I am an entrepreneur working on my third product venture. I also helped bootstrap one of India’s largest entrepreneurial platforms. In the past 3+ years of interacting with hundreds of startups in India, I found that the three biggest gaps in the ecosystem are – 1. seed capital (anything between Rs 20 lakhs to Rs 2 crores), 2. well balanced teams (saw either too focus on tech or too much in-the-air business concept), 3. early customers (products are never really managed with customers in mind !).

So, as an entrepreneur again, I am in the process of bootstrapping India’s first angel fund. At HeadStart Ventures (not related to HeadStart Network Foundation btw), we are getting together a great team of people from a variety of operational backgrounds and domains to help build startups. We are also raising a seed fund where contributors are high networth individuals and the fund will target startups that could be pre-revenue and require seed capital, a great team to work with and access to early customers (often, industry partners HeadStart Ventures partners with).

It has been a completely new experience for me. For the first time, I am pitching to high net worth individuals from a wide range of business backgrounds. Pitching to corporates to work out processes to collaborate with startups. Hearing from VCs about what they think about small funds. Some of my findings are surprising, and I am not so sure about what to think of some others. So, I thought I will put them out here and listen to what you have to say.

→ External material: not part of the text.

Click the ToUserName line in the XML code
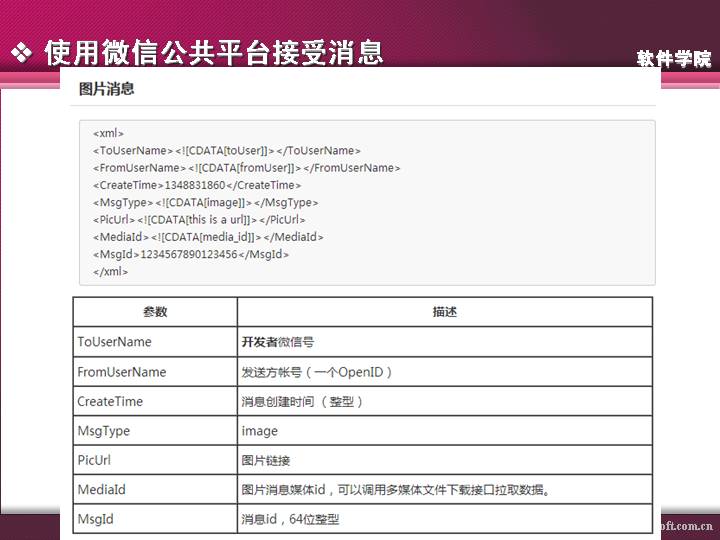(x=226, y=150)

1. finding Angels : I started out a list of around 25 people I want to go out to from across India. After a month and half, I and my partners have met 20 of them from Bangalore alone. I have not exhausted my list of 25 yet (wrote to only eight) and around 10 well established individuals wrote to me by themselves when they heard of our efforts. I am wondering – what was stopping anyone from organising this before ?

2. levels of Activity : Reason I felt that organising angels and pooling funds and managing them was important is because I felt that not all individuals in a network may have the time or confidence of managing investments. But everyone (except 1) we have met up want to be ‘active’, perhaps not as investment managers but active in the process of building startups. This must be good for startups ? for us as 3 people managing expectations ?

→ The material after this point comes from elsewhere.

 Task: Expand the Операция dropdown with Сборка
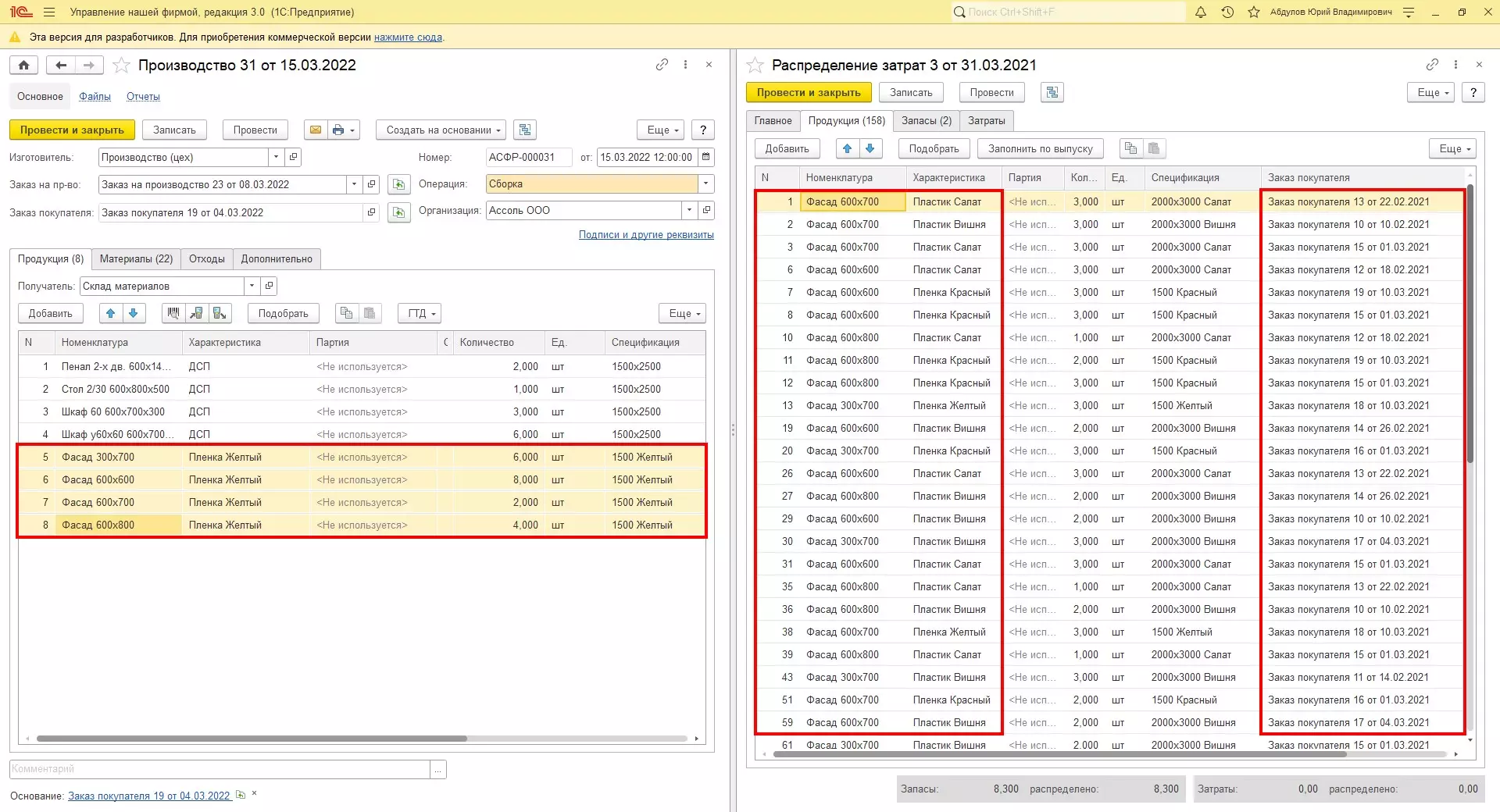coord(706,184)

3. network or Organisation : because, money alone is not sufficient to make a startup succeed and mentoring and customers and lot many things are involved, I thought organising angels and pooling money into a ‘fund’ is better. That way, we can act when we want to and its not arbitrary and very individual angel dependent. But then, an angel told me the other day ‘an organized angel is an oxymoron, angels are supposed to be free wheeling, you know’ ! ‘free wheeling’, what does that mean ?

4. how much is Seed ? : we felt Rs 20 lakhs – Rs 2 crores. a large sum for family and friends, small for VC, yet sufficient run way to launch product and get first customers. Agree ?

5. annuity or capital Exit ? : I personally have always scoffed at investments that just focus on the India cost advantage and local factors. Bollywood movie review site, Process outsourced to Indian startup to count beans, etc. I do not think that is the way India will ever produce a Google or Microsoft. But with seed capital in hand, I know I can not wait out on a venture to make big forever. Should we think more about building startups to sell and exit ?

6.  users and Buyers : thanks to 10 years of struggling, selling and trying to sell products, when I see someone, all I can think of is ‘what do I sell him ?’. We are therefore putting a lot of focus on getting a network of corporates to partner us to identify ‘problem spaces to work on’, validate ideas and work in progress, and build traction early on in the product lifecycle. And then I think of Twitter and Zynga. Can a true user driven product come out of India, I wonder.

7. startup Quality and Focus : hope we will not get massively disappointed on this one. I have seen 45 proposals come through in the last 3 weeks. See 30% non tech as well. But I guess, seed stage investing is a lot less to do with what is there and a lot more to do with it ‘what can we do and how can we help with building it’. I wonder if most entrepreneurs are open to working together ?

8. expendable Idiots, us ? : when a startup we help seed and build goes for a bigger investment from a VC, we will be the first ones to be shown the door – whew ! at least, that is what one VC told us ‘we will take 70% of the company, give 30% to the founder because he has the ‘IP’ and throw you guys out’, ‘you are expendable, you know’, ‘you are part of the food chain (said menacingly)’- I am already shaken 🙂

9. is it Competition ? : ‘but you know, you are competition’, one VC told me. Hey, are these guys feeling uneasy or what ? (well, to be fair, many VCs have encouraged us too, its kind of 50/50 right now).

10. the easy VC life ? : I heard of a new term in my new avatar called ‘2/20’, believe me, I got confused when I first heard it. 2 is the 2% asset management fee, and 20 is the carry. 2% of Rs 25 crores (our target size) is Rs 50 lakhs a year (to cover expenses and all). But then,  2% of the $100 million VC in India is $2 million a year – whoa ! what are all these guys spending the money on themselves for ? I am wondering, if you get paid so well to be a VC, why bother about finding startups to risk your life ?

We are still finding out new stuff every week, so will write more. But it will be great to hear from you folks about what you think of these.